» **Work order**
Each line in the material below, starting at the one that contains "Sort by the Исцеление column header" and ending at the one that contains "Task: Enable the Used by Malware checkbox", should be repeated exactly; the pictures should not.

» **Task inputs**
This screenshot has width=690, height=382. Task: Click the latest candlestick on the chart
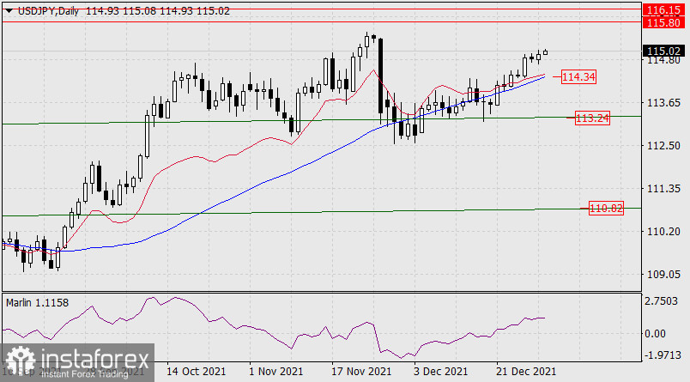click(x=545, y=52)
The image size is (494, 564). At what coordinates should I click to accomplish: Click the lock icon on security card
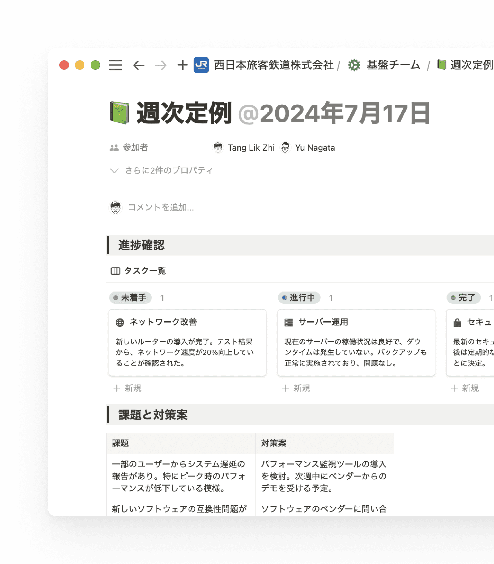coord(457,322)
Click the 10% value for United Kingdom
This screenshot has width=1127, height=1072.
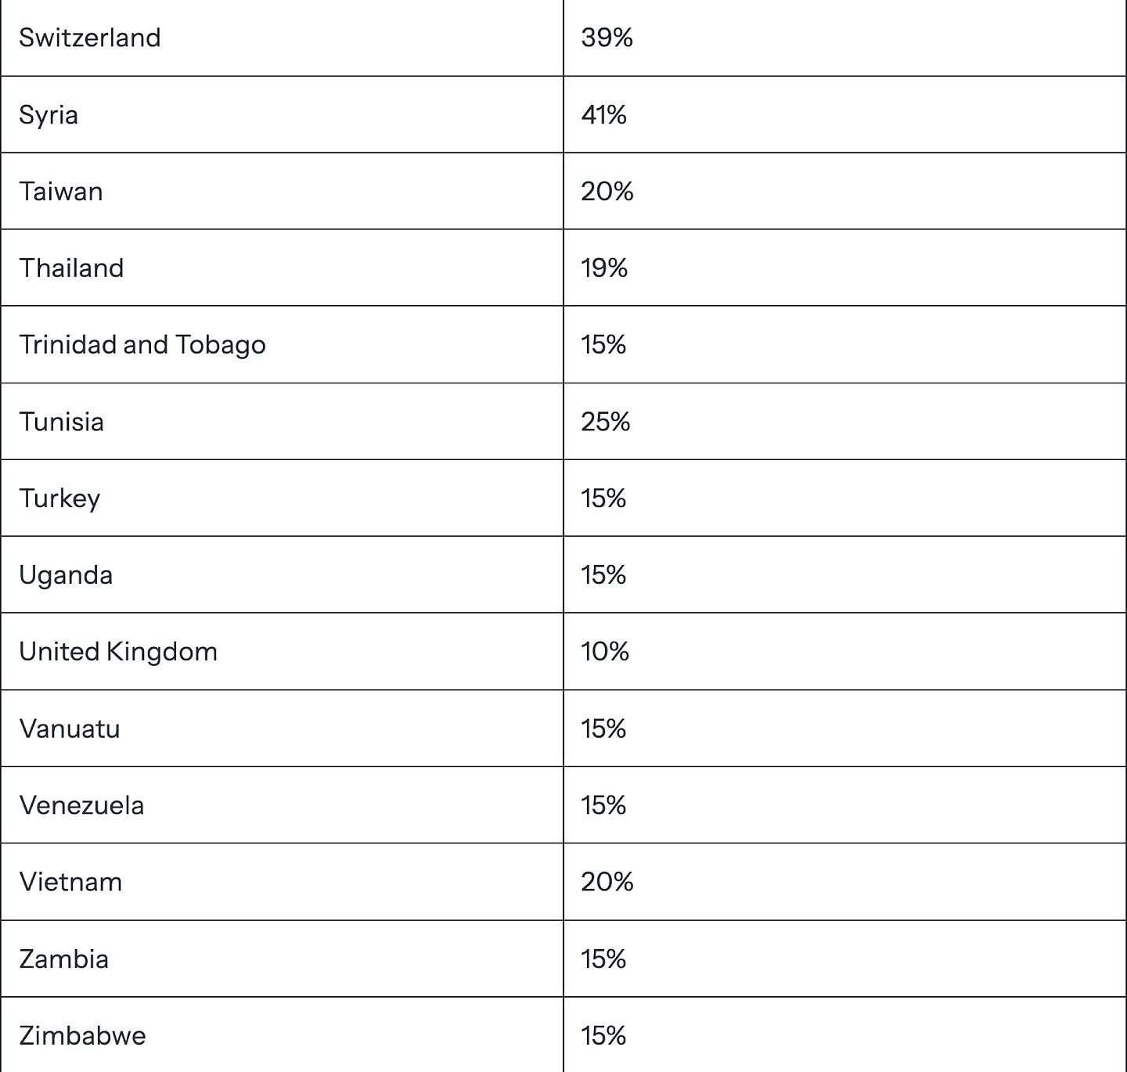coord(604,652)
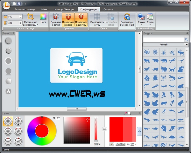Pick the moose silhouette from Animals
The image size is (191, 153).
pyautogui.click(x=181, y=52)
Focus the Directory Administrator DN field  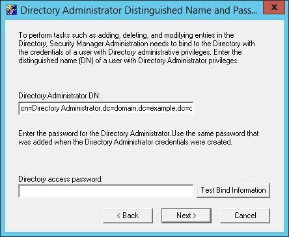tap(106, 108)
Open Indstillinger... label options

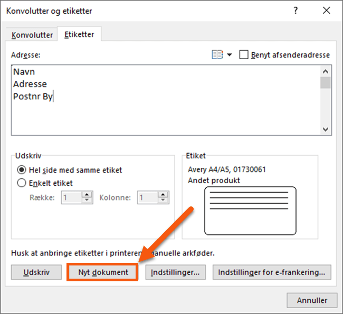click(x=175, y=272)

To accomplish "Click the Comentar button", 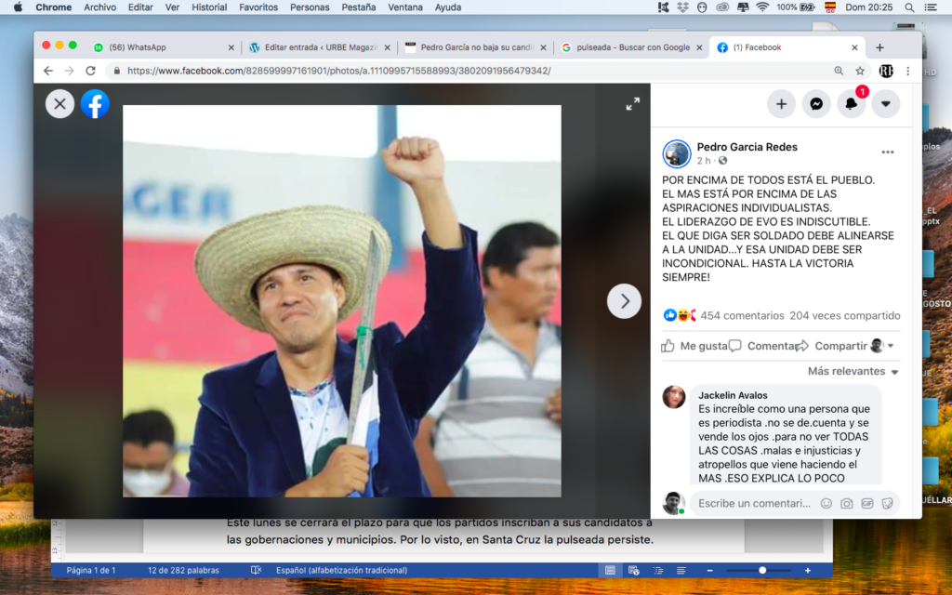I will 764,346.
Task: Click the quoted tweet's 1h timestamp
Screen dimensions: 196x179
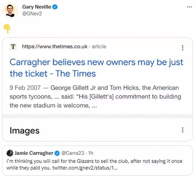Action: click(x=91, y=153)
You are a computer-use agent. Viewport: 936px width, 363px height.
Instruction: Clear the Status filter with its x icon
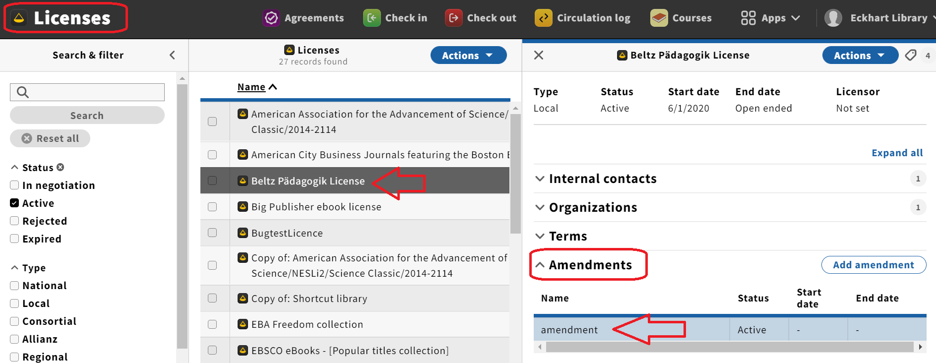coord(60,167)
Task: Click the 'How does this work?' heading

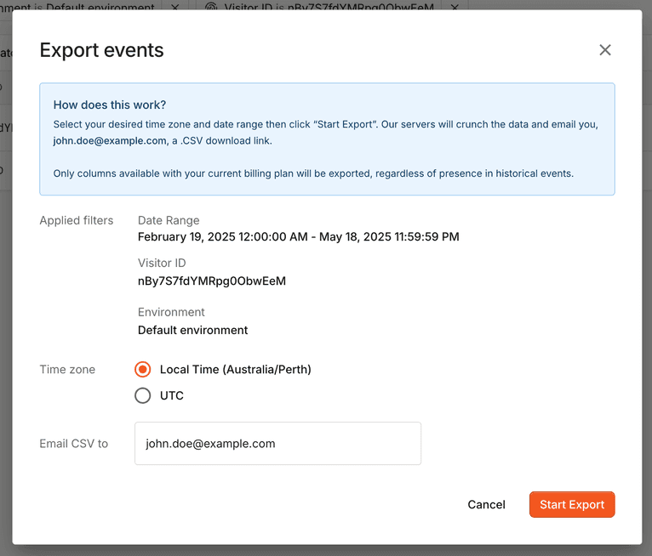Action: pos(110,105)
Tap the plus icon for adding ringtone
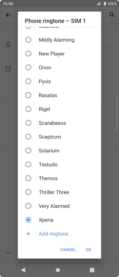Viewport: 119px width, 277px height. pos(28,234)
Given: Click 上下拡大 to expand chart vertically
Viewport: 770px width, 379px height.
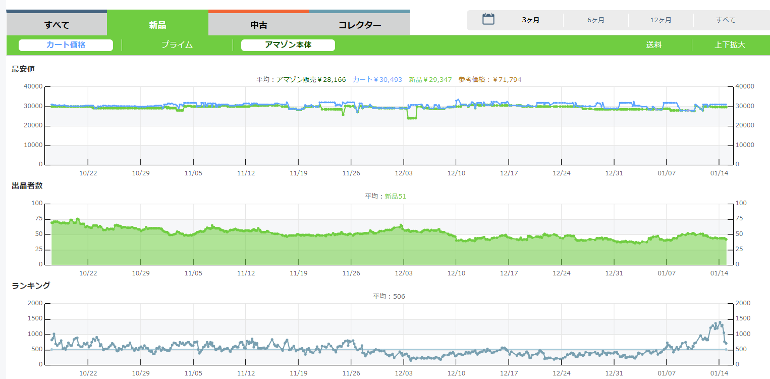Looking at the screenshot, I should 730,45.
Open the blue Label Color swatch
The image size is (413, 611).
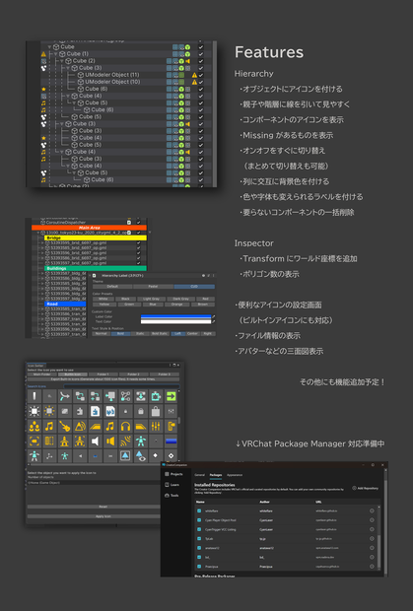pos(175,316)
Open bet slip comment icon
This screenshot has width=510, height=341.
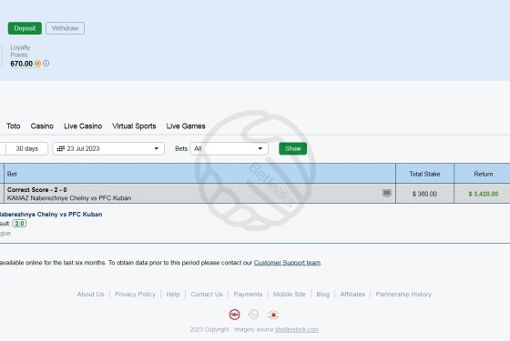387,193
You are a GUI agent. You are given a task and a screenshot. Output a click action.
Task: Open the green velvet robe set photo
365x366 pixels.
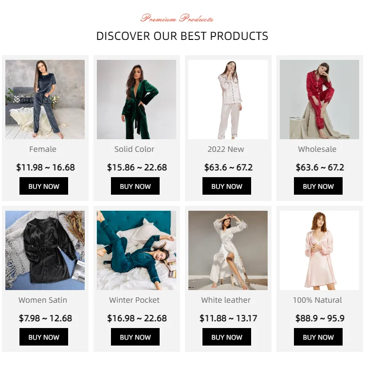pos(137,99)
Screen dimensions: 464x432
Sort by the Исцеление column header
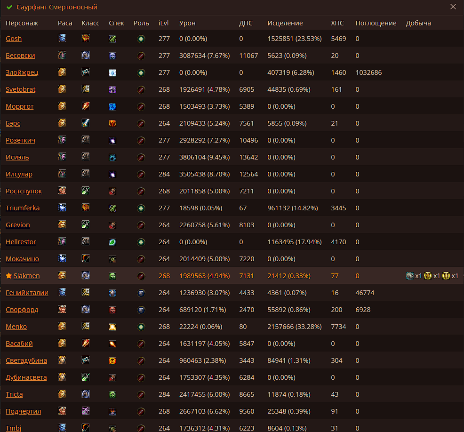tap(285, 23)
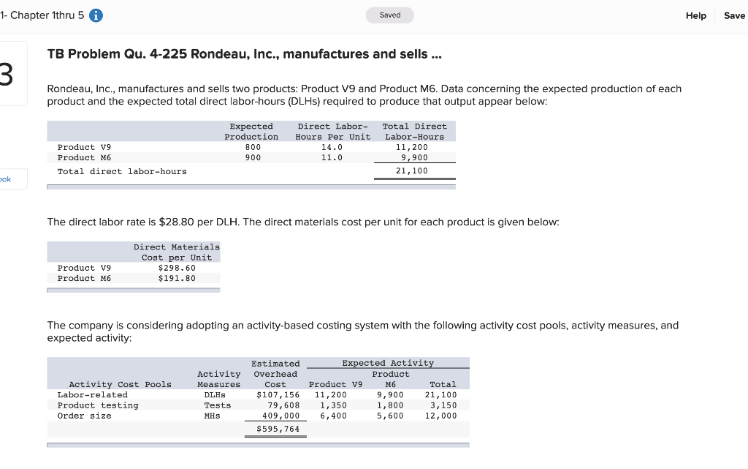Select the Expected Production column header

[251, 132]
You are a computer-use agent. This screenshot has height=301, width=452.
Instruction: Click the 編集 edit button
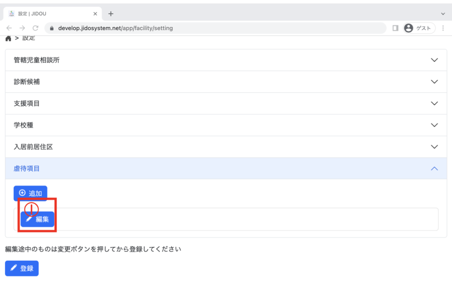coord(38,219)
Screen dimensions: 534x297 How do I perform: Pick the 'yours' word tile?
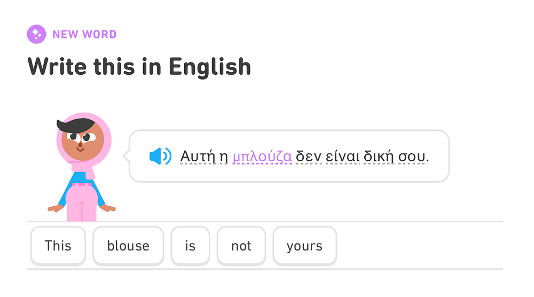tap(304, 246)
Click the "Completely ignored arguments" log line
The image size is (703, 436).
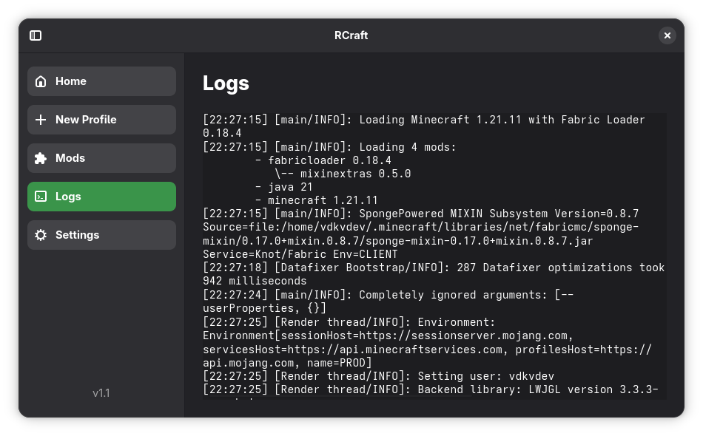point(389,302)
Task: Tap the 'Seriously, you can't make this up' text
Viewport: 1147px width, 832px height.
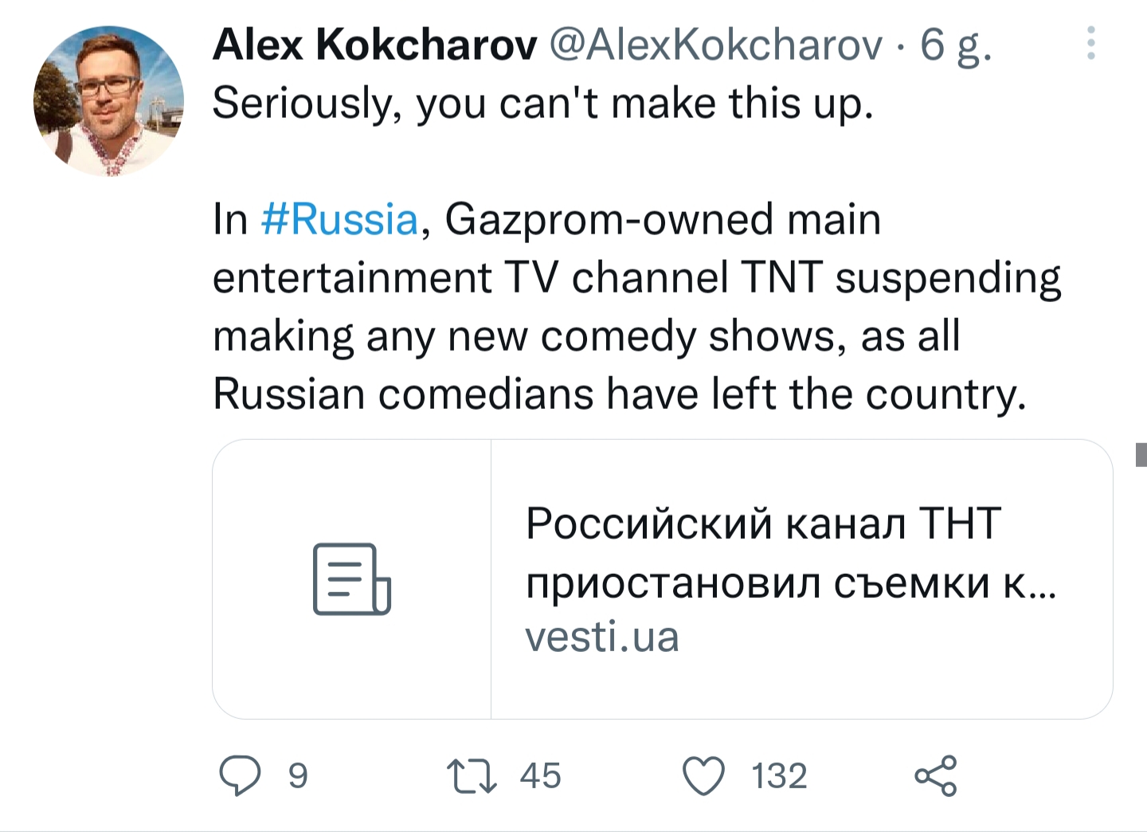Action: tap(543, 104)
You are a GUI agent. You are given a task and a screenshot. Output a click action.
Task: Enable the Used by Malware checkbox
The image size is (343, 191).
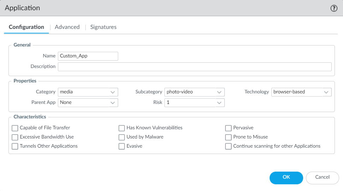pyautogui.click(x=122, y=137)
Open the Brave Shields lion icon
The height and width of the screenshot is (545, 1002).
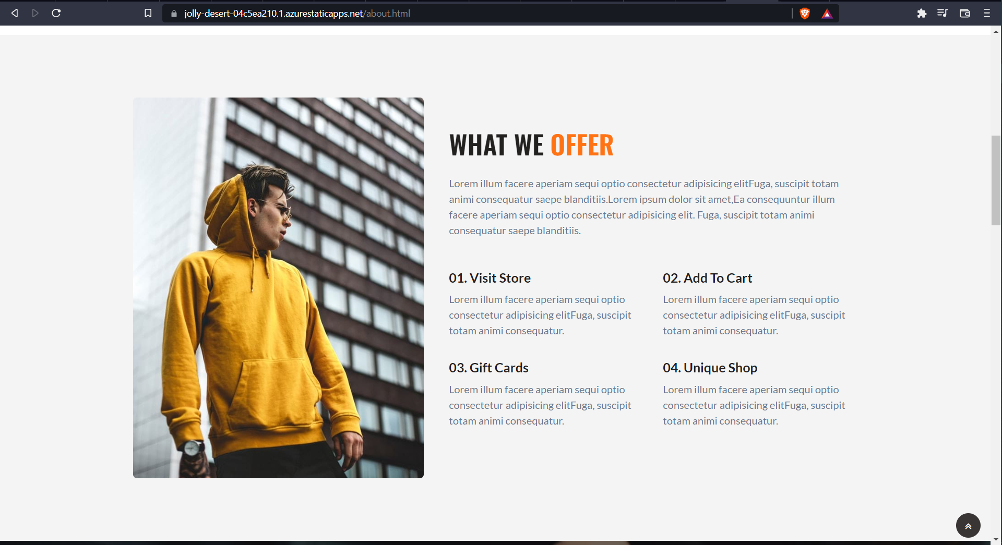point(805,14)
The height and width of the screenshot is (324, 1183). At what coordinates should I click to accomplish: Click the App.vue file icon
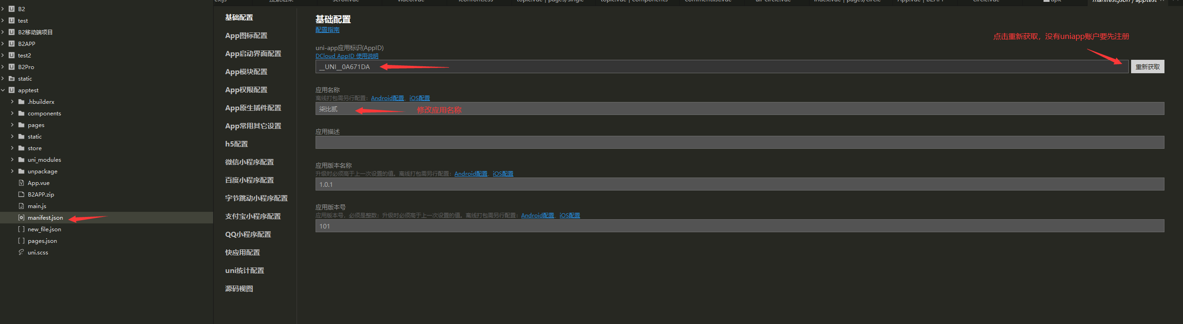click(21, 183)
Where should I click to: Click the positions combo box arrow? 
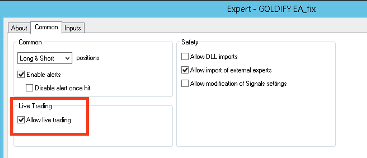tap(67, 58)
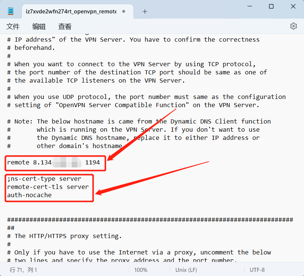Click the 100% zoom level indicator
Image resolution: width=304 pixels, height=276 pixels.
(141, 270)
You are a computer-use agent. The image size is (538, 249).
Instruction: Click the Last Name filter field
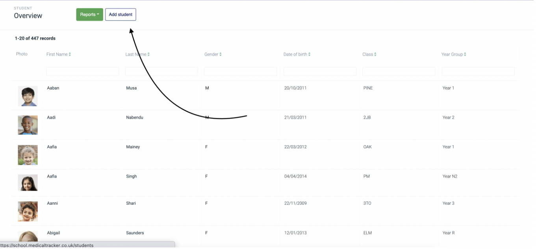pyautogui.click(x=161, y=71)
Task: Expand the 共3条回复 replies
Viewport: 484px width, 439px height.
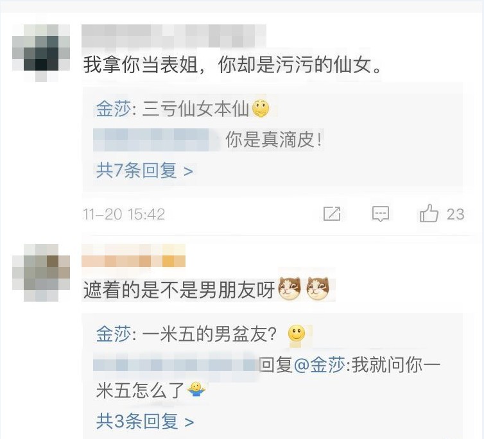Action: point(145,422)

» **Written response**
Sort by the Исцеление column header
tap(285, 23)
Select the Expected Production column header

[251, 132]
You are a computer-use agent. This screenshot has height=301, width=452.
Instruction: Click the 編集 edit button
coord(38,219)
Screen dimensions: 534x297 How do I perform: Pick the 'yours' word tile?
tap(304, 246)
Click the "Completely ignored arguments" log line
The image size is (703, 436).
point(389,302)
Task: Tap the 'Seriously, you can't make this up' text
Viewport: 1147px width, 832px height.
Action: tap(543, 104)
You are a GUI agent. You are given a task and a screenshot. Output a click action.
Task: Enable the Used by Malware checkbox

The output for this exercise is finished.